This section was originally intended to be part of the Lancaster Canal and to run to Westhoughton or even, in one plan, to Worsley where it would have joined up with the Bridgewater Canal and this is the way you go (for 100 metres or so) if you don't turn right for the locks.
Nicholson's Guide says that the locks are now "not as daunting as they once where." I'm not sure what they've done to take the "daunt" out of them though as two broken paddles and one left slightly open by a previous boater meant that it took us over 20 minutes to get through the top lock and a quick calculation showed that as this rate we still be going through after dark.
Things did improve after that although many of the gates were leaking badly
as were some of the lock walls
The top half of the flight has a veneer of rurality about it, although one suspects that behind the trees the semi-industrial landscape of south Lancashire is never far away.
The surroundings become more urban as you descend and approach the town centre, although even here things are not as gloomy as you might expect. Expectations (or is it experience?) of security issues have presumably lead the inhabitants of this former lock cottage to take quite heavy-duty precautions although the owners of these more modern dwellings a few metres away don't share their concerns (or, again, perhaps their experience?)Being banned from lock work I had to concentrate on the steering - and making the occasional cup of tea for Kristine and Bernard.
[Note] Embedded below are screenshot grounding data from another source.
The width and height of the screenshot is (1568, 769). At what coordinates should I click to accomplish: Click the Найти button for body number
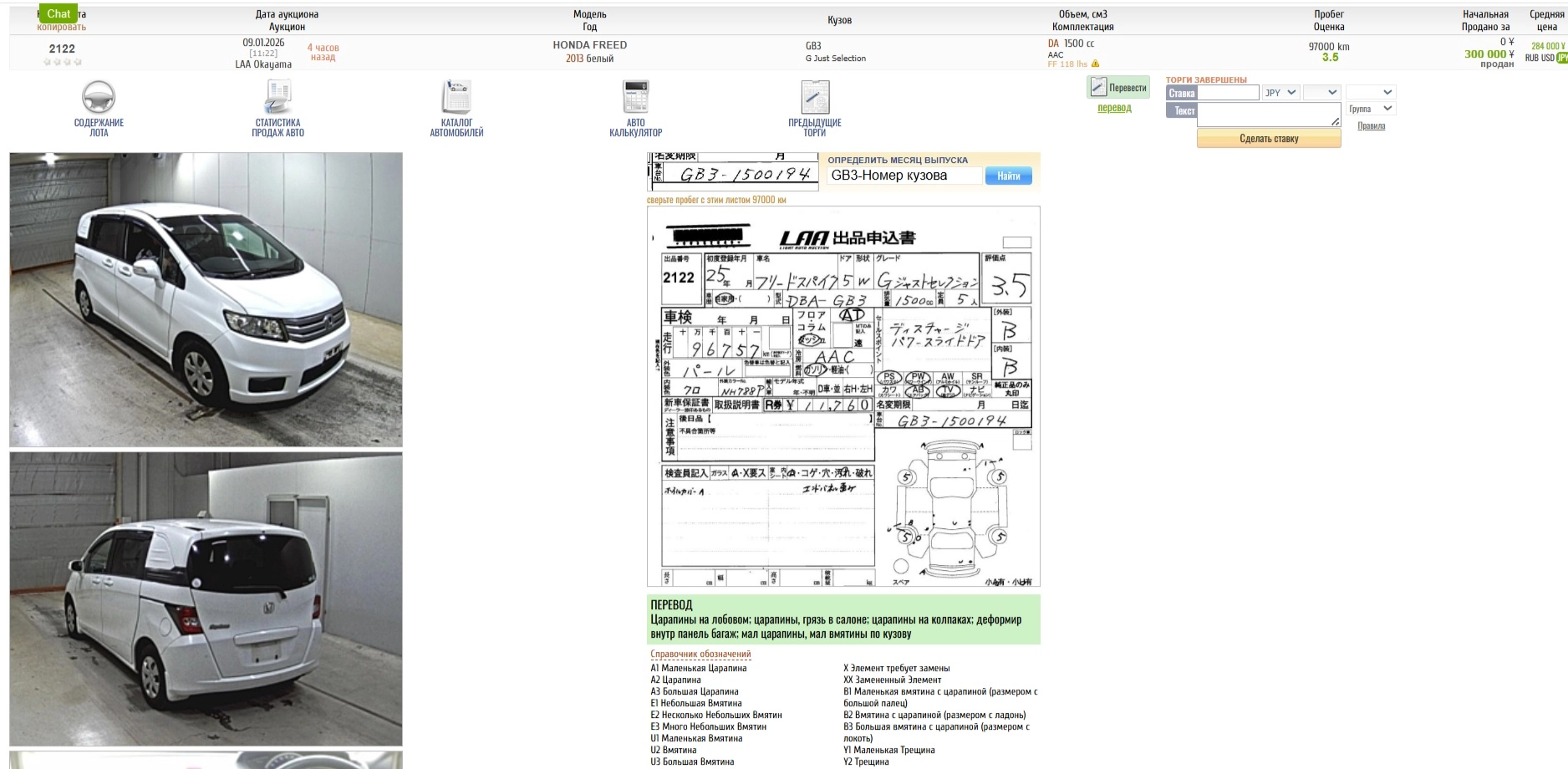tap(1008, 176)
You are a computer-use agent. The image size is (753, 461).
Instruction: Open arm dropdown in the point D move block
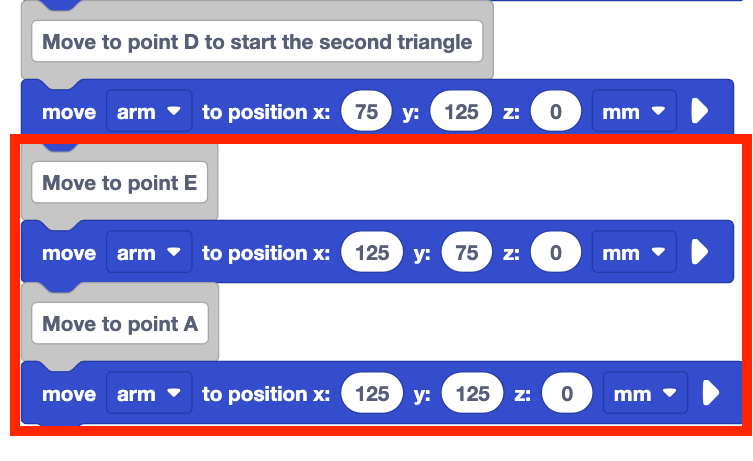(148, 112)
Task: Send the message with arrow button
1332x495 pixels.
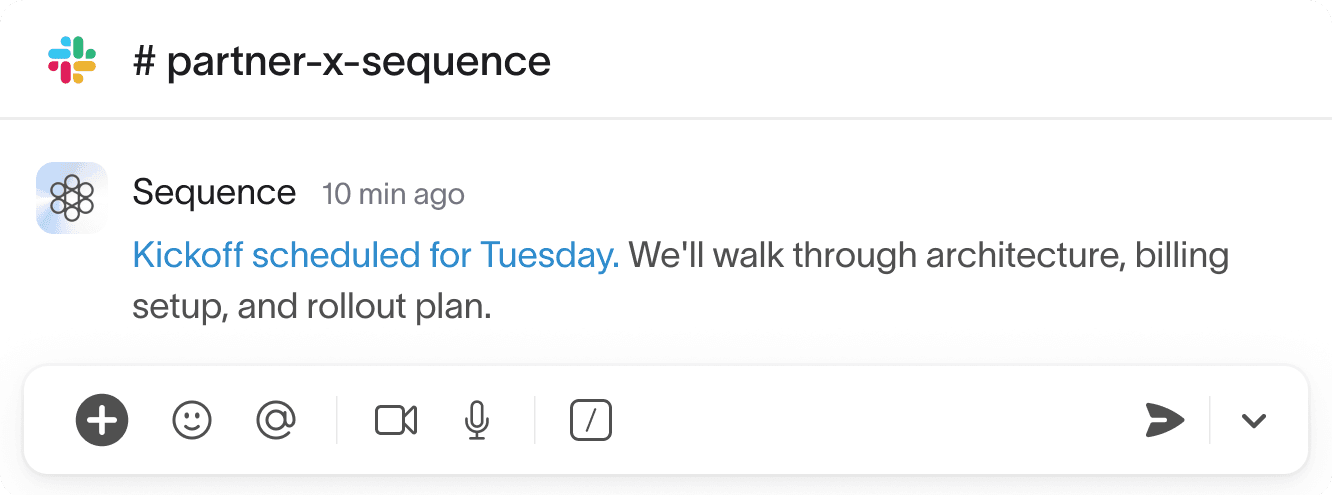Action: 1164,420
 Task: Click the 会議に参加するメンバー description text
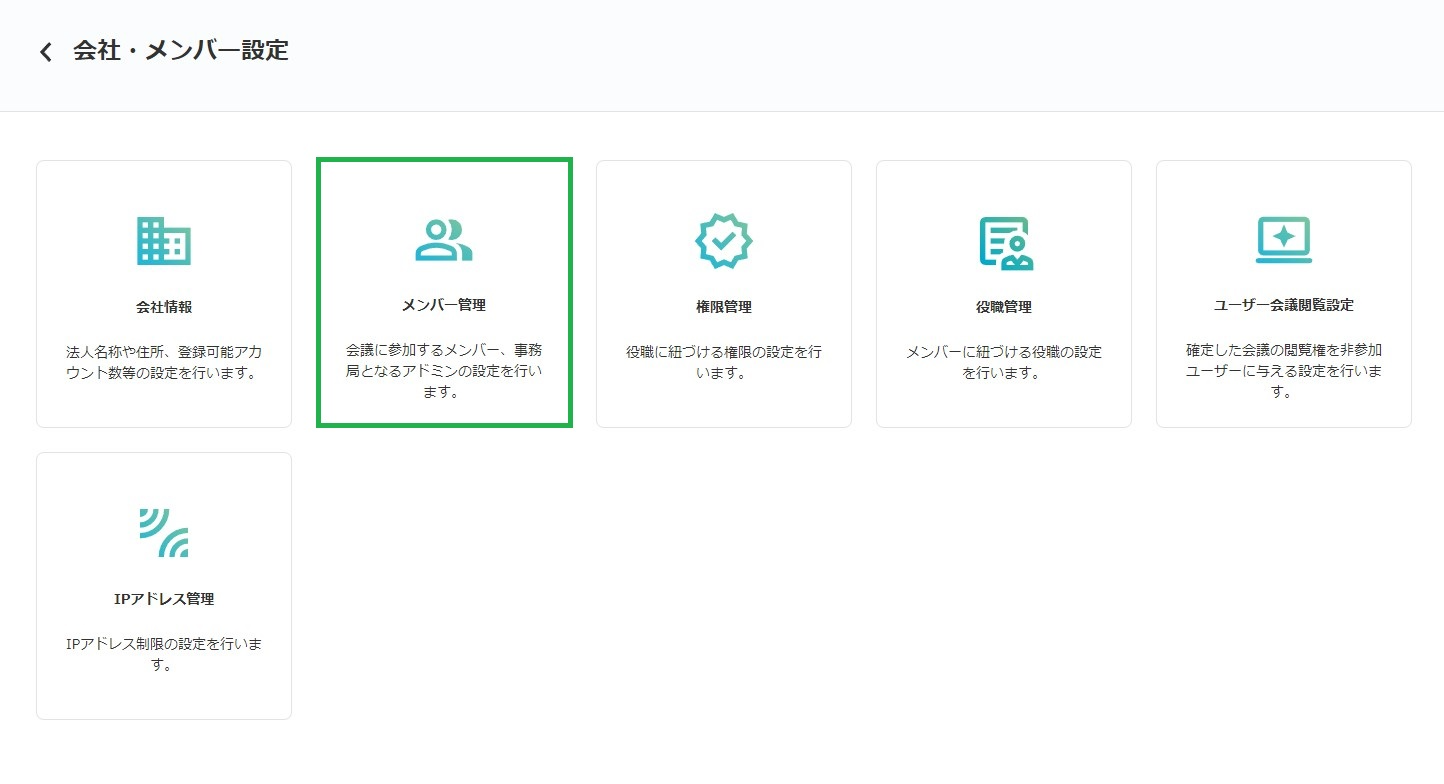(x=444, y=371)
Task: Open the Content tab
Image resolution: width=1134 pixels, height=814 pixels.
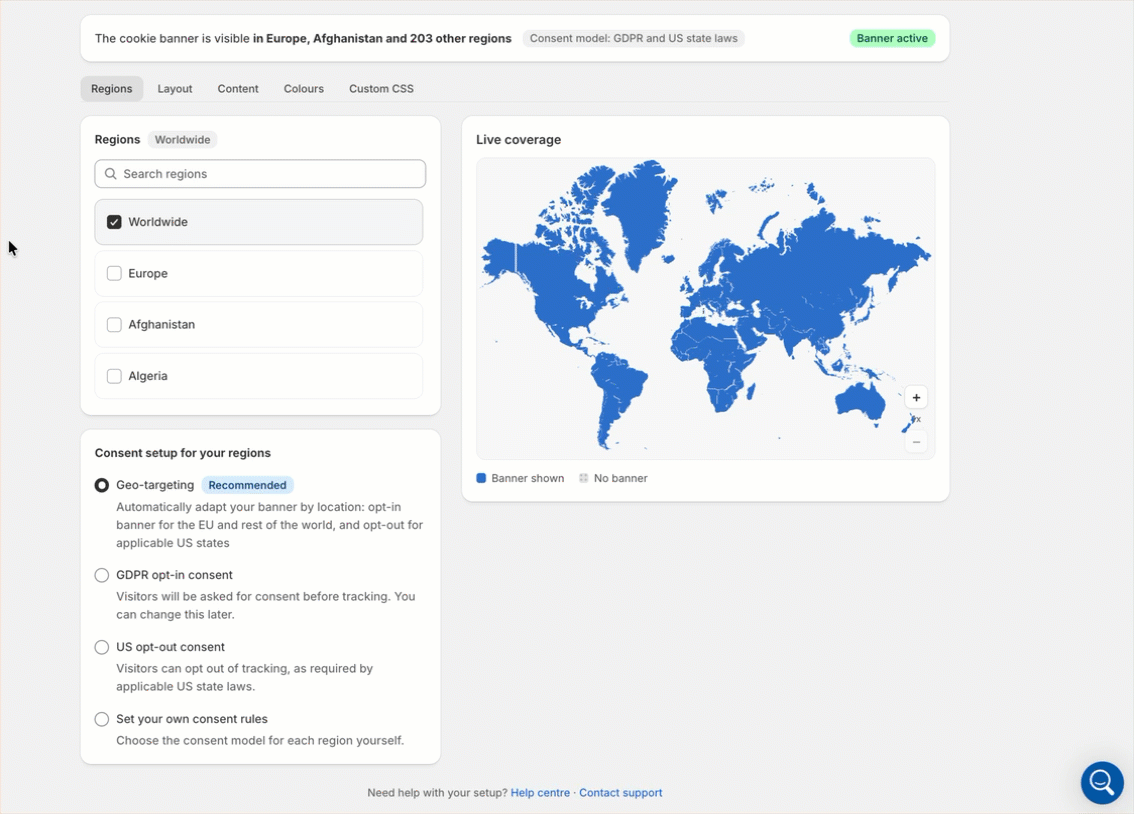Action: point(238,89)
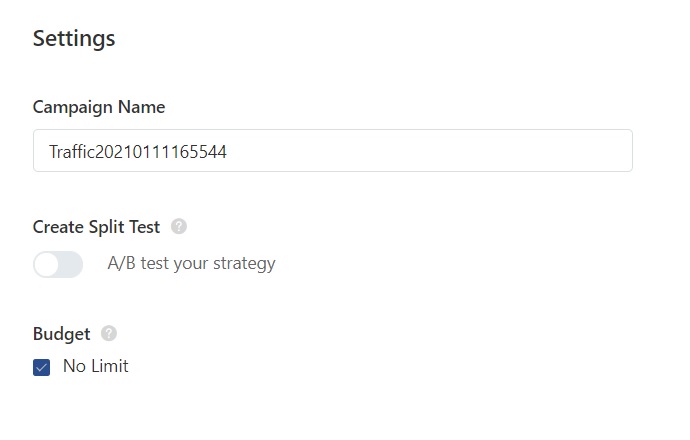This screenshot has height=440, width=690.
Task: Click the gray info icon after Budget label
Action: [109, 334]
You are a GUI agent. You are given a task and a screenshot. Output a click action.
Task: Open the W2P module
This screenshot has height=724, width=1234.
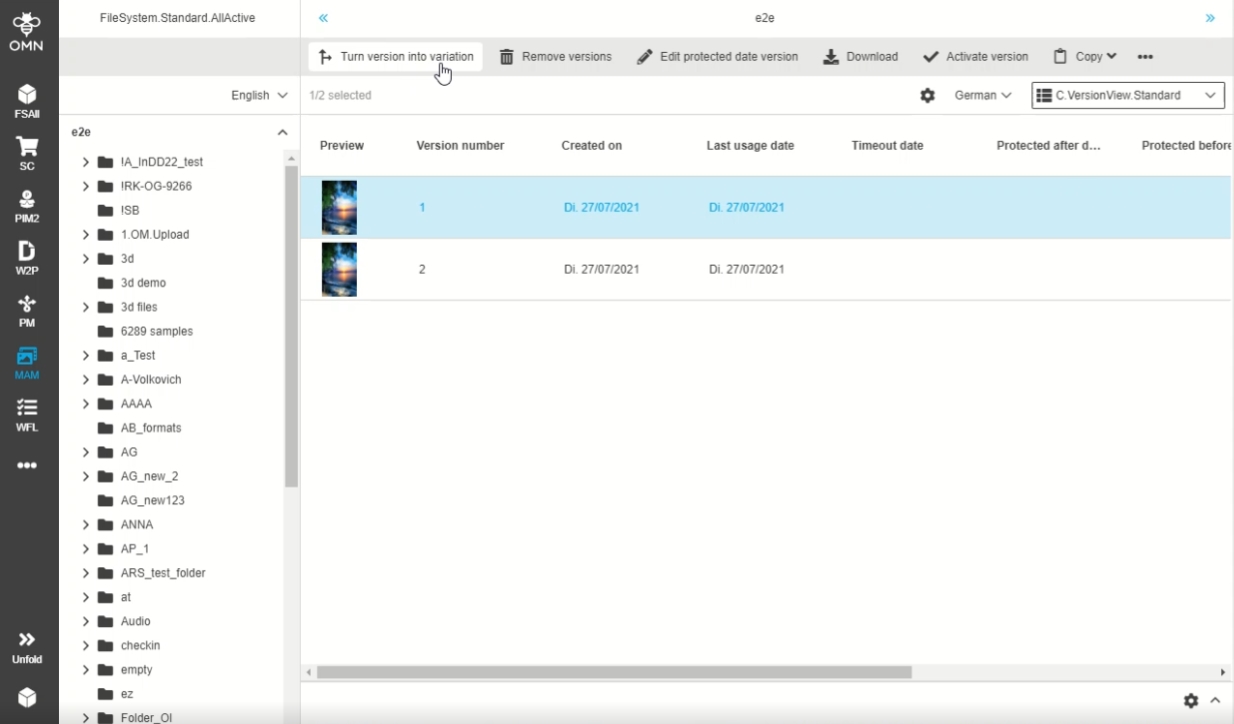[x=28, y=257]
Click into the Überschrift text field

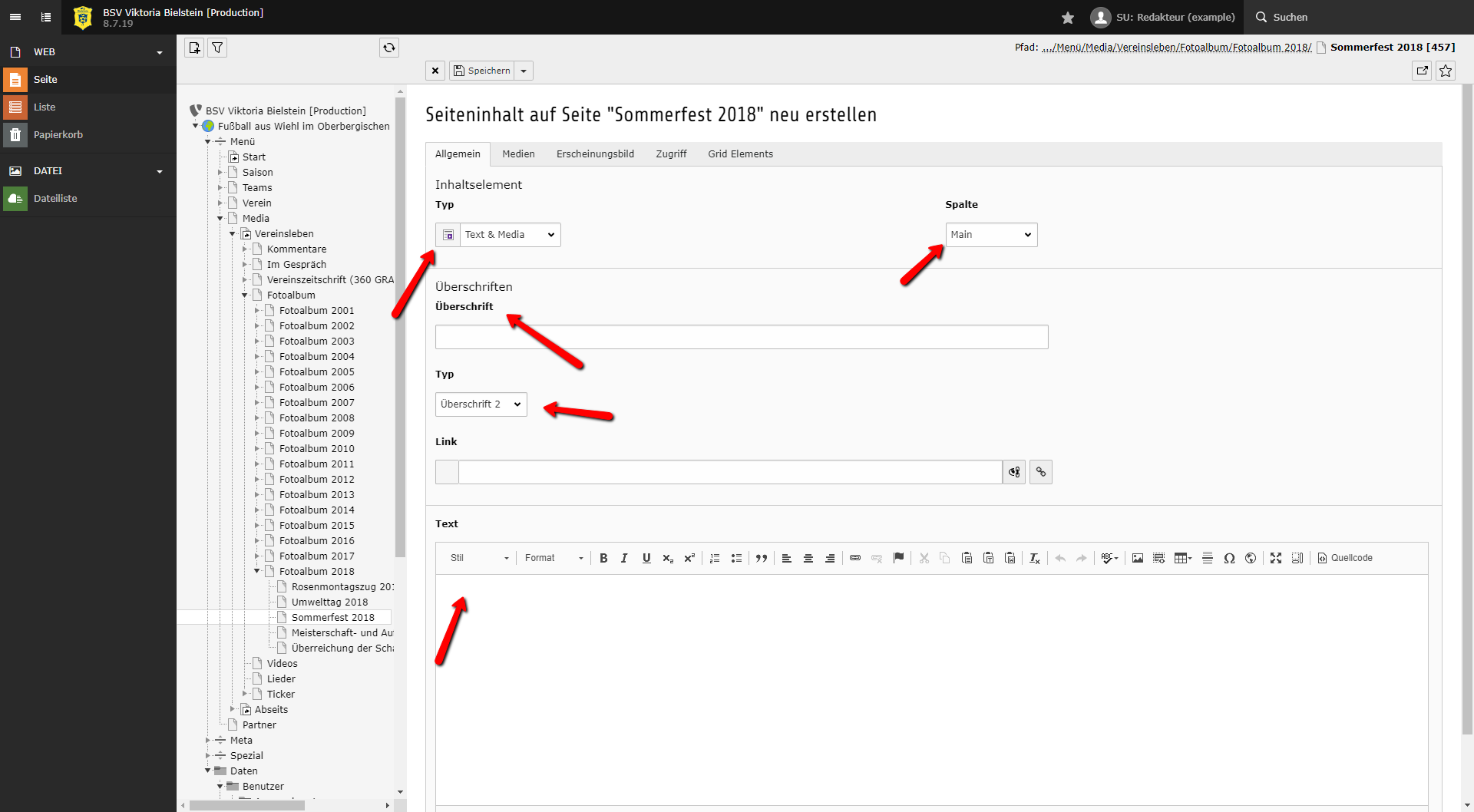click(x=741, y=337)
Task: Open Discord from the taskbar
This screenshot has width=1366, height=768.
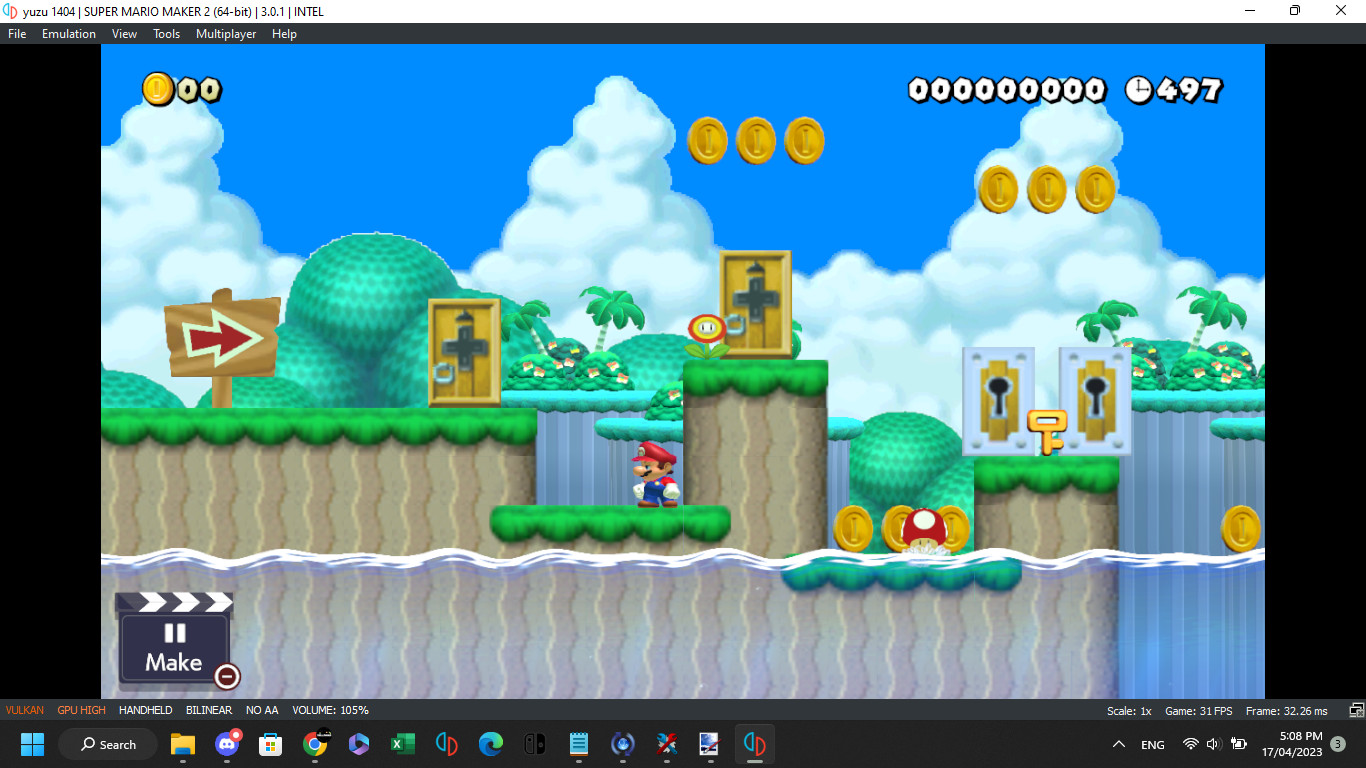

I also had plenty of time to observe the locks at close quarters and to see that they are actually numbered in two seperate series - the present-day system, under which the locks are numbered from the Leeds end and an older system ( OK, I know its not that old) under which the numbers run uphill from Wigan!
The photo was taken the following morning, after which we had to be on our way as these obviously desireable moorings (with a noisy recycling depot behind the wall) have a 24 hour limit!